Start of Available data

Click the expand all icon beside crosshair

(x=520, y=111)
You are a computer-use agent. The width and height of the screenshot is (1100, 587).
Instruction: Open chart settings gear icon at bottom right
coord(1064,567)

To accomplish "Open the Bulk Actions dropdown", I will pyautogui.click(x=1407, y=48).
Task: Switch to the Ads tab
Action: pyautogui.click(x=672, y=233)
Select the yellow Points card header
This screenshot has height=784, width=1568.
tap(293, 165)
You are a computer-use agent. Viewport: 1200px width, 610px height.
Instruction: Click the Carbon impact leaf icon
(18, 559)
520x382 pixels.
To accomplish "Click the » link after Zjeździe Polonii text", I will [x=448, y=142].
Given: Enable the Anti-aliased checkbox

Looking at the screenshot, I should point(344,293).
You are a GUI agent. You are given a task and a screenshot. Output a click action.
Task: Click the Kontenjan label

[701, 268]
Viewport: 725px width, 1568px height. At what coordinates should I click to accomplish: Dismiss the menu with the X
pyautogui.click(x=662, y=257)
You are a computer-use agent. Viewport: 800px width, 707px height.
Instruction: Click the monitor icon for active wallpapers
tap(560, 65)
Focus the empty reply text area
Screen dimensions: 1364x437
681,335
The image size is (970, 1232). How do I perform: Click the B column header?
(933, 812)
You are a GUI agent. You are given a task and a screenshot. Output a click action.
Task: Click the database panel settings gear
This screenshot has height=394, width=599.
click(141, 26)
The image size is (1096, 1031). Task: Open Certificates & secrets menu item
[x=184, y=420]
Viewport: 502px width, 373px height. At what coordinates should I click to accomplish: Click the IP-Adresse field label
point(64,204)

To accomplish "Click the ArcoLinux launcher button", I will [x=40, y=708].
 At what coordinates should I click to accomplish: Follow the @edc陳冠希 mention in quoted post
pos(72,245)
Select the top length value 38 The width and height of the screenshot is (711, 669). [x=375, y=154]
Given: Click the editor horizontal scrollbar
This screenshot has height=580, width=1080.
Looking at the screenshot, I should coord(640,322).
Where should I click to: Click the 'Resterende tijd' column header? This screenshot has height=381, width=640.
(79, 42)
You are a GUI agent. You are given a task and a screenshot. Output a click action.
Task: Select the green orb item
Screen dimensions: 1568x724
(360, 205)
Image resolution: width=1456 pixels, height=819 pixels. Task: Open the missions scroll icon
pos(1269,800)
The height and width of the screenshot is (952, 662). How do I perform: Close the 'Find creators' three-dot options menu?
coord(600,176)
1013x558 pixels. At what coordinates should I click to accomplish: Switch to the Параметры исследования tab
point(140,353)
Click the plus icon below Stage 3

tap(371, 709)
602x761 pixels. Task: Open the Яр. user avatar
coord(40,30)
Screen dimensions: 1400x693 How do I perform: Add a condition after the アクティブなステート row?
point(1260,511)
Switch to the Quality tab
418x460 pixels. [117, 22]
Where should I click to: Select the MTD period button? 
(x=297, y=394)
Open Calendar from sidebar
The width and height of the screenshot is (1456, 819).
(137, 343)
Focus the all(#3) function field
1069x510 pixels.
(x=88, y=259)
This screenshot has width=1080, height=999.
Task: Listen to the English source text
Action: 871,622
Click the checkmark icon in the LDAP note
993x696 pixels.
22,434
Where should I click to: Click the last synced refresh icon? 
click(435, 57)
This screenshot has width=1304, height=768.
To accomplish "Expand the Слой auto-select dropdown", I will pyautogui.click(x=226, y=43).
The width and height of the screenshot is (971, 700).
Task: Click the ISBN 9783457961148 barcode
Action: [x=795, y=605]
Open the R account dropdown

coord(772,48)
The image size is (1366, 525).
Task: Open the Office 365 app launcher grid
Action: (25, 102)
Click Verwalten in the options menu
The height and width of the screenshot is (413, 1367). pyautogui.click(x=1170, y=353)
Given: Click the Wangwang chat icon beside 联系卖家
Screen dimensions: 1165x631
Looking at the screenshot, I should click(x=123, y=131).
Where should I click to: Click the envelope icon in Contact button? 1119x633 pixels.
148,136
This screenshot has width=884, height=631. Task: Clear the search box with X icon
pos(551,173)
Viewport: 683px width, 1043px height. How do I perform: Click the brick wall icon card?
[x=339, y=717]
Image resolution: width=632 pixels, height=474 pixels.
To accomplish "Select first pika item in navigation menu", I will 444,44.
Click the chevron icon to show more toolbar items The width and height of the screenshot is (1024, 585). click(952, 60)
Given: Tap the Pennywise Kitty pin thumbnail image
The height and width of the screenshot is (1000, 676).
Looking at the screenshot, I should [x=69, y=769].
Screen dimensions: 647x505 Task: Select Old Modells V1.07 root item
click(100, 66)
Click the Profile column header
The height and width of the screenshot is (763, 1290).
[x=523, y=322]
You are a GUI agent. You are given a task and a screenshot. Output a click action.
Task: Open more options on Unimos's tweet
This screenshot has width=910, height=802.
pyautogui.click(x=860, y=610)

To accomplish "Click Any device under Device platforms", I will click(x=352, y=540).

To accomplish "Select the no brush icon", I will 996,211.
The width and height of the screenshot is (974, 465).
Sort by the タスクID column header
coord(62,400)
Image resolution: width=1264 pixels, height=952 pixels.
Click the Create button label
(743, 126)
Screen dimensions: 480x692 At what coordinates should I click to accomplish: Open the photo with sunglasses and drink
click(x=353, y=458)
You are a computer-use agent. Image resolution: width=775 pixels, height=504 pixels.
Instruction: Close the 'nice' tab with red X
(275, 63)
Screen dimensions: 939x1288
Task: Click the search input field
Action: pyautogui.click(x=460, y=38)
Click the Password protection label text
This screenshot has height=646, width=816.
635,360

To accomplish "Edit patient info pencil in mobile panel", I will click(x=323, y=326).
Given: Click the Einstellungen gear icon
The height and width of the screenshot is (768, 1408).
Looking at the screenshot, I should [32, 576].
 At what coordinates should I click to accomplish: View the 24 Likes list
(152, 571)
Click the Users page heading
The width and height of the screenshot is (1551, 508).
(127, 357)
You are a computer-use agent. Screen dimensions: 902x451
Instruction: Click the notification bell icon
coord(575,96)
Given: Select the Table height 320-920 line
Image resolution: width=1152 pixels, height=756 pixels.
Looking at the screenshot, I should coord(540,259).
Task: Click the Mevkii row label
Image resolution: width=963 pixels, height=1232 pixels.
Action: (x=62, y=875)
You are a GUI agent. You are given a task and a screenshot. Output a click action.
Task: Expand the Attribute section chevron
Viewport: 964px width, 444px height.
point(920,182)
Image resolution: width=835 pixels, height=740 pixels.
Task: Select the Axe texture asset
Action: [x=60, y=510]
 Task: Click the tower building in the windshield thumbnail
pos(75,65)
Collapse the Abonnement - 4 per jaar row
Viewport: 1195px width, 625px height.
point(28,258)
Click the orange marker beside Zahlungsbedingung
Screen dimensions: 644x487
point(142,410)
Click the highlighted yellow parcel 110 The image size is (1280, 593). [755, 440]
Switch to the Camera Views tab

End of Available data

What you should do:
Show every line in the entries above that contains the string "computer".

Response:
You are a computer-use agent. The width and height of the screenshot is (1100, 587).
You are a computer-use agent. Viewport: 1200px width, 610px height.
You are a computer-use agent. Viewport: 800px width, 707px height.
You are a computer-use agent. Image resolution: width=775 pixels, height=504 pixels.
You are a computer-use agent. Screen dimensions: 902x451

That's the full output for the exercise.